5 Most Useful Applications of the Htaccess File
The.htaccess file can be best understood as a per-directory server configuration file. It is stored in the server's root folder (".../htdocs") or any of its subdirectories. The file contains directives (server commands), which apply to resources served out of the directory in which the file is stored, and allow users to override the server's main configuration file.

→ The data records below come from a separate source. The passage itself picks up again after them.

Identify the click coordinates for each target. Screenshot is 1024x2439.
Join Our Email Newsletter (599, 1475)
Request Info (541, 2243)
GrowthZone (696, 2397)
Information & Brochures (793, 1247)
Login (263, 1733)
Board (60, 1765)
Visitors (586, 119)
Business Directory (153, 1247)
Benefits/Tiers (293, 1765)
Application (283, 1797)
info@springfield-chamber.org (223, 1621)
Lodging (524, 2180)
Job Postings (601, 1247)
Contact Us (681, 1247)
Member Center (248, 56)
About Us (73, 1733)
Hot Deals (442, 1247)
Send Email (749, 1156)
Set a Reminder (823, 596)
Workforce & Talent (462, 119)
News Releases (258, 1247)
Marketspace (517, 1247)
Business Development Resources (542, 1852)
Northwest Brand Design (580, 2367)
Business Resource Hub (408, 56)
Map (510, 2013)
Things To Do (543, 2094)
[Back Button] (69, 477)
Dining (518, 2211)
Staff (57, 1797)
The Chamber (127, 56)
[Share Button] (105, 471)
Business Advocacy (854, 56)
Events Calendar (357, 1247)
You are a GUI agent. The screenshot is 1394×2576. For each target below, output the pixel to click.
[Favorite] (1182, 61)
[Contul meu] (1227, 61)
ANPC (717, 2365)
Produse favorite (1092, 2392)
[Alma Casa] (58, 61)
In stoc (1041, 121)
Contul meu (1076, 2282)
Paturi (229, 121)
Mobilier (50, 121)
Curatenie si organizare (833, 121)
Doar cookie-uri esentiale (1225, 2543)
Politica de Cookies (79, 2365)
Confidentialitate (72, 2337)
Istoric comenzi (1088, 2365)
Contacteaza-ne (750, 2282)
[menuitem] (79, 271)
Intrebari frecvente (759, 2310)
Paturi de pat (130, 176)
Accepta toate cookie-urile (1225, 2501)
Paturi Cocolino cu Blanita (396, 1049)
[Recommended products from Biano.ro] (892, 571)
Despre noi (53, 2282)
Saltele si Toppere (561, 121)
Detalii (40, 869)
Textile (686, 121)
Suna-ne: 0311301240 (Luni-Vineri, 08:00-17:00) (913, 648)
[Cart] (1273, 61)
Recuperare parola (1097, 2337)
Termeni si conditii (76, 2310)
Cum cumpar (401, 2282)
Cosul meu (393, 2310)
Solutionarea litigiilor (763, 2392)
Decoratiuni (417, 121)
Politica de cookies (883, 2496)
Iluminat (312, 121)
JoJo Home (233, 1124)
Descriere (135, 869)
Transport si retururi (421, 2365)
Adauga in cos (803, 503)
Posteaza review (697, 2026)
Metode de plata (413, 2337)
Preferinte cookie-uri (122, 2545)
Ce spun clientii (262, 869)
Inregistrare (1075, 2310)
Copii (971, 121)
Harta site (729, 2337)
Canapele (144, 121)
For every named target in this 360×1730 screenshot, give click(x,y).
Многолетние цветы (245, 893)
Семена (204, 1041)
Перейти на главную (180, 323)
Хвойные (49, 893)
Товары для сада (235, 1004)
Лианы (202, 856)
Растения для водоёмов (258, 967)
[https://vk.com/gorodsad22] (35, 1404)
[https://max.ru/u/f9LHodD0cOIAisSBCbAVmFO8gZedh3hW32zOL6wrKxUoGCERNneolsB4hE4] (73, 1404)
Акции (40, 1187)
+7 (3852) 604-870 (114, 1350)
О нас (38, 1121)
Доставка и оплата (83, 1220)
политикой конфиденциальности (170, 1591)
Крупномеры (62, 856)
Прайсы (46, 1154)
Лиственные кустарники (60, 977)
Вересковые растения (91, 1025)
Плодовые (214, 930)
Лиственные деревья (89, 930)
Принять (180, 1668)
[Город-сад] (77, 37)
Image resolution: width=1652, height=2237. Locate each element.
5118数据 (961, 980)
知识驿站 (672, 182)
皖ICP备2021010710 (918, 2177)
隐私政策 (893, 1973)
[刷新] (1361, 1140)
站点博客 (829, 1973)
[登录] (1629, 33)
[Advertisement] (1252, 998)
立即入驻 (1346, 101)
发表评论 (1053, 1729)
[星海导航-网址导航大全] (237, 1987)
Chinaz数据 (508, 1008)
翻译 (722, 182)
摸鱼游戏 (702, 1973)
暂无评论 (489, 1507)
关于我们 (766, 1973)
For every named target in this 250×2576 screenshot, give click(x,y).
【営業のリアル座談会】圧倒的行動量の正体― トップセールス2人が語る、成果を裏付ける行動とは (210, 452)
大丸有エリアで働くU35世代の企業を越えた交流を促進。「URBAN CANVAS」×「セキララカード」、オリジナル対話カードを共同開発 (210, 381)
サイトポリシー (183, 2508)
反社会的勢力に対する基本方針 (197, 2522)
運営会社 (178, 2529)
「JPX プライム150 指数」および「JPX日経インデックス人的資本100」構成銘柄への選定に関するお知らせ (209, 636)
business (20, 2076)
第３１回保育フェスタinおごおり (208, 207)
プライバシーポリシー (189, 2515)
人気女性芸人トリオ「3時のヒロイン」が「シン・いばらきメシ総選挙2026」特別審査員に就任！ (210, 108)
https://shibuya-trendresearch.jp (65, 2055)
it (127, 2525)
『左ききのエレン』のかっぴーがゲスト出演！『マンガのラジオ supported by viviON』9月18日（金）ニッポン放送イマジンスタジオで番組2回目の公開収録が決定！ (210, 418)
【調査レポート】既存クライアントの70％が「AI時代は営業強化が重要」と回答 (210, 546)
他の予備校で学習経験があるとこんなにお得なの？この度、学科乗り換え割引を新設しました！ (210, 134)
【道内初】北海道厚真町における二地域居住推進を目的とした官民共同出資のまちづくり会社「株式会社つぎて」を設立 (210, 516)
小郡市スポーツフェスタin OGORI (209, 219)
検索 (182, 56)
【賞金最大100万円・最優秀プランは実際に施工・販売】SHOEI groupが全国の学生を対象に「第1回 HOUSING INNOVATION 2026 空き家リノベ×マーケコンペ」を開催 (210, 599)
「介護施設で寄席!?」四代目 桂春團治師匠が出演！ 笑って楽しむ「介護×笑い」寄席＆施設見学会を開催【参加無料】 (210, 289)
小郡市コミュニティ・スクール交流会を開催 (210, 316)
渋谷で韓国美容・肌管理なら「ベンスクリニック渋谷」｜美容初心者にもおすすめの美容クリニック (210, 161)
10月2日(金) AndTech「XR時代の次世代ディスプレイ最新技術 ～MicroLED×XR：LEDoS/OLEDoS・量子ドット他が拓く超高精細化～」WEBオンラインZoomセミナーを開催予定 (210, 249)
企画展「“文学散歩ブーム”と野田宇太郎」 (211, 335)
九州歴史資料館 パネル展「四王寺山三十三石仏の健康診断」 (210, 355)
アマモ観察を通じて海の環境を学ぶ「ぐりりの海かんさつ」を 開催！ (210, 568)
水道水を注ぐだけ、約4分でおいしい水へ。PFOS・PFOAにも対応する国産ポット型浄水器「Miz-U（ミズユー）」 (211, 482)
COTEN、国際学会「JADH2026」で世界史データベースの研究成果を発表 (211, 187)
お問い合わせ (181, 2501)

Below we have compiled a list of 5 most common tasks that can be easily implemented using the.htaccess file to improve the functionality and SEO-compatibility of your website. These include password protection, URL redirection, custom error pages, IP access control, and setting an alternative index file.
URL Redirects
Perhaps the most powerful use of the.htaccess file from the SEO perspective is the Redirect directive. The directive can be used to redirect the client to not just a different file on the same server but also to a different website. Redirecting can help navigate visitors to the right content after website reorganization or changes to file names. In addition, the Redirect command can help solve the problem of duplicate content, which could otherwise adversely affect your website's SEO. It can be implemented as follows:
1. Redirect old_url new_url
The Redirect directive simply maps a URL onto a new one. But in terms of redirecting traffic, the directive is just a drop in the ocean. If you are looking for something more powerful and versatile then you should try out the URL Rewriting Engine, or mod_rewrite, which is a standard Apache module that employs PCRE regular-expression parser, allowing you to rewrite URL requests dynamically. One application of the Rewriting Engine is to redirect users accessing your domain with the leading "www.", for example www(dot)yourwebsite(dot)com, to an address without the "www.", i.e. yourwebsite(dot)com. Here is a code from the.htaccess file shipped with Drupal 7, a popular open-source CMS, which achieves just that:
1. RewriteEngine on
2. RewriteCond %{HTTP_HOST} ^www\.(.+)$ [NC]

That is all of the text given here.